Ralph Hexter, provost at UC Davis

Ralph J. Hexter, provost and executive vice chancellor since 2011, and acting and then interim chancellor for 15 months in 2016–17, will leave his administrative post at the end of the 2019–20 academic year after almost 10 years in Mrak Hall.

“To me, that seems sufficient, and periodic renewal in every position is an essential element of institutional growth,” Hexter said. He plans a renewal of his own, in classics and comparative literature, as a scholar and teacher at UC Davis.

Chancellor Gary S. May described Hexter as “an extraordinary leader — professorial yet approachable, traditional yet forward-looking, focused on the institution yet global in his thinking. He demonstrates wisdom and compassion on a regular basis, and always has sage advice.”

The chancellor praised Hexter for helping lead the university’s growth over the last several years — in enrollment, faculty positions and infrastructure. In addition, he took on oversight of the new Office of Enrollment Management, which, among other responsibilities, focuses on diversity among new students.

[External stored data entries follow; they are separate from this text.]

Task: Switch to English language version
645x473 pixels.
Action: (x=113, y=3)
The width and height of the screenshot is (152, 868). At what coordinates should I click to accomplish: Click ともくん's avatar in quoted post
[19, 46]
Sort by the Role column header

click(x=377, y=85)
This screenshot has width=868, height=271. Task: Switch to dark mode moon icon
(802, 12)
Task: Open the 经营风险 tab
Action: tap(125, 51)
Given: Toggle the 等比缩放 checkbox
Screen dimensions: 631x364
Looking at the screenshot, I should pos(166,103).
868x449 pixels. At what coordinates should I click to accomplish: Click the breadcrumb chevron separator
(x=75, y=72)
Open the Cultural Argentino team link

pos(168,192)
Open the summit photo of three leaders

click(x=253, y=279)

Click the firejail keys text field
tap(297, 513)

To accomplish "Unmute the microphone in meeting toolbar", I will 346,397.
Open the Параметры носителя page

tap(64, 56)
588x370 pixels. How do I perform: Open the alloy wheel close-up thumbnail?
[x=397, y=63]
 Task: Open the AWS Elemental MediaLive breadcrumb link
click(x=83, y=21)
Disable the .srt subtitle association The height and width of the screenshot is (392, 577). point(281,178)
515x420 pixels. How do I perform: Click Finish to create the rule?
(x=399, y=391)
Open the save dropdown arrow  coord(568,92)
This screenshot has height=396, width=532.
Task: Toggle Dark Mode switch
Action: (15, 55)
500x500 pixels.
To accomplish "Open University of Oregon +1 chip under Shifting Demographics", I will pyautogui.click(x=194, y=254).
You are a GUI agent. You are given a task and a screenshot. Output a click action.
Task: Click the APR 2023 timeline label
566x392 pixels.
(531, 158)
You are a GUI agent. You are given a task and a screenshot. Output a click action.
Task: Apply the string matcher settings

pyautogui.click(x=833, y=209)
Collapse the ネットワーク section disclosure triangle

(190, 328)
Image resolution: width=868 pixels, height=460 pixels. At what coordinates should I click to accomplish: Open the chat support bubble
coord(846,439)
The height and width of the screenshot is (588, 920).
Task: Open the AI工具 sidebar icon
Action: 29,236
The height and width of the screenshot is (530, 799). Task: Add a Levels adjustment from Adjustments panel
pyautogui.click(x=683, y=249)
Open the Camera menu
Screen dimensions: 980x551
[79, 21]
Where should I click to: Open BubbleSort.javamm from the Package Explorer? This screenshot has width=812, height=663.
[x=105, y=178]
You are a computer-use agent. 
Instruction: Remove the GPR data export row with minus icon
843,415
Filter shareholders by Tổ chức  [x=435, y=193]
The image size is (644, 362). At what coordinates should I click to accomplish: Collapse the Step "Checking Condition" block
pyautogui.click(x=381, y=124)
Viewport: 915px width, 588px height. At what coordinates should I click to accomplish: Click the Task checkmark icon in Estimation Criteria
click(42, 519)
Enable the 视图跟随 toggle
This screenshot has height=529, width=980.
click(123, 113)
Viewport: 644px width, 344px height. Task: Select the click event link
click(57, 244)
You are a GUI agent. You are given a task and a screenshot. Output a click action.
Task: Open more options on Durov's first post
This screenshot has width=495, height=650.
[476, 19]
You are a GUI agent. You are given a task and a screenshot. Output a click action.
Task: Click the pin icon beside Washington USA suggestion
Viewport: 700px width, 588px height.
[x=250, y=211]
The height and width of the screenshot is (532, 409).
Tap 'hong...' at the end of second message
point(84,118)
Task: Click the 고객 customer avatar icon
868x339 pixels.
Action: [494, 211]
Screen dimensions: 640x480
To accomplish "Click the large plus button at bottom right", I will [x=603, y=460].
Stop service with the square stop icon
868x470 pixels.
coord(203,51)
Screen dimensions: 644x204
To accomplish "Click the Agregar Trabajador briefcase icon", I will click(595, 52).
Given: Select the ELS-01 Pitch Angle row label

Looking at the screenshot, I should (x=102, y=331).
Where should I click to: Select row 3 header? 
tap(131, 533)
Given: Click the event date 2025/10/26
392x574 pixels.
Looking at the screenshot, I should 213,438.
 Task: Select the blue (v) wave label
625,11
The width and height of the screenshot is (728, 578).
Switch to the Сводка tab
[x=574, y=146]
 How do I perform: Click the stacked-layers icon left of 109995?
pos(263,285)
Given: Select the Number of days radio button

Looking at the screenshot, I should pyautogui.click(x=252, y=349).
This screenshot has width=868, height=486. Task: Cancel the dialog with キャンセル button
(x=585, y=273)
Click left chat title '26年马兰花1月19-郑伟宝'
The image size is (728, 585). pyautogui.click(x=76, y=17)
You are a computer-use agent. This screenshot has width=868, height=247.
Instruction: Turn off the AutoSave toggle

As acting and then interim chancellor in 2016 and 2017, Hexter guided UC Davis not only through a change in administrations, but also through the beginning of the national debate over free speech as opposition grew over appearances by controversial speakers such as Milo Yiannopoulos, even at institutions of higher learning (including UC Davis) that have long been bastions for the free expression of ideas.

“In these contentious times, it is more than ever crucial that we improve our capacity to conduct debates and dialogue — that is, if we want our university to be a true community, and also a true scholarly community, one that fearlessly pursues truth by critically engaging with the broadest range of ideas,” Hexter said in his Fall Convocation address in 2016.

A member of the American Academy of Arts and Sciences, Hexter said he is eager to return to the faculty. “Since fall 1990, there have been only two months when I did not also have a major administrative job in one institution or another,” he said.

At UC Berkeley, he served as a department chair, divisional dean and executive dean in the College of Letters and Science. In between Berkeley and Davis, he was president of Hampshire College in Massachusetts. Upon his appointment there in 2005, he was one of the few openly gay presidents in higher education in the nation; five years later he was a founding member of LGBTQ Presidents in Higher Education.